I usually like to have all my objects able to accept events. But as you say, it takes a bit of work to wire it through to everything. I make all my objects have a similar signature (like sprites for example), and then add a handle_events to all of them.


# thirdly,  You can use the event queue, register callbacks anywhere, but process callbacks in your main loop.

# store a list of callbacks somewhere.
mainmodule.callbacks = []

# then add event processors anywhere in your app.
def process_events(events):
    print('deep inside a nest of functions')
mainmodule.callbacks.append(process_event)

# in your main event loop.
for cb in mainmodule.callbacks:
    cb(events)

# when your code doesn't want the event handler any more.
mainmodule.callbacks.remove(process_event)
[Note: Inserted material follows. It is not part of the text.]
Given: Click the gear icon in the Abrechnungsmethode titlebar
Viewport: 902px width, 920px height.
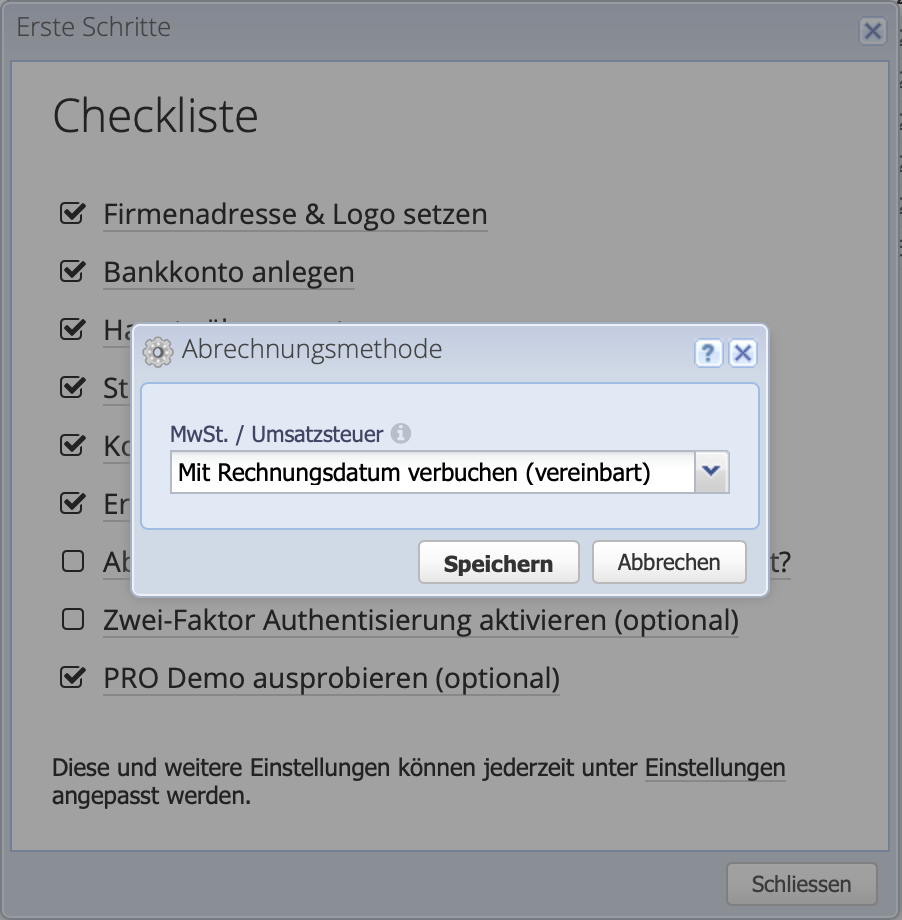Looking at the screenshot, I should coord(157,352).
ps. You should totally try python3! It's sooooo much more elegant :)




On Sat, Feb 11, 2017 at 2:30 AM, Irv Kalb <Irv@xxxxxxxxxxxxxx> wrote:
I've been working on porting a game that I wrote in a different language/environment, and I want to make the Python/PyGame code as efficiently as possible.

I have code in an object, that triggers an event that should occur, say 1 second later.  I used pygame.set_timer, created an ID and set 1000 milliseconds.  However, in order to catch that event, I need to have code in my main loop, which passes down knowledge of that event (potentially through several layers of objects), all the way back down to my object that created the timer.  I have this working, but it doesn't feel like a very clean implementation.

As another very simple example, imagine that I wanted to make a generic animation object that would run an animation off of a list of images at some given speed (independent of the frame rate).  Ideally, I want to have a timer that tells the current instance of the animation object to change to the next image - directly.   It seems like this type of thing should be easy within a single class, but in practice, as I said, I have had to add code to several layers to get notification back to animation object(s) where I really want to get notification.

So, my specific question is this:  Is there any way for an object to create a timer, that results to a callback within the same object?

If not, I guess one way to do this would be to have a central Timer Manager object that I could call to set up a timer, and pass it a timer ID, amount of time to wait, (just like a call to set_timer), but also pass in a reference to the current object (self), and a method name to call back (maybe "animate").  Then, in the main loop, I could call the Timer Manager with all events, it would check if the event ID matched any it should be looking for, and if so, call the appropriate method of the given object.  I'm sure I could make it work, but I'm wondering if I am missing something simple.

Thanks in advance,

Irv

PS:  Still in Python 2, but I am seriously looking into potentially porting code to Python 3.  In fact, I had a talk with my manager at one of my colleges today about it.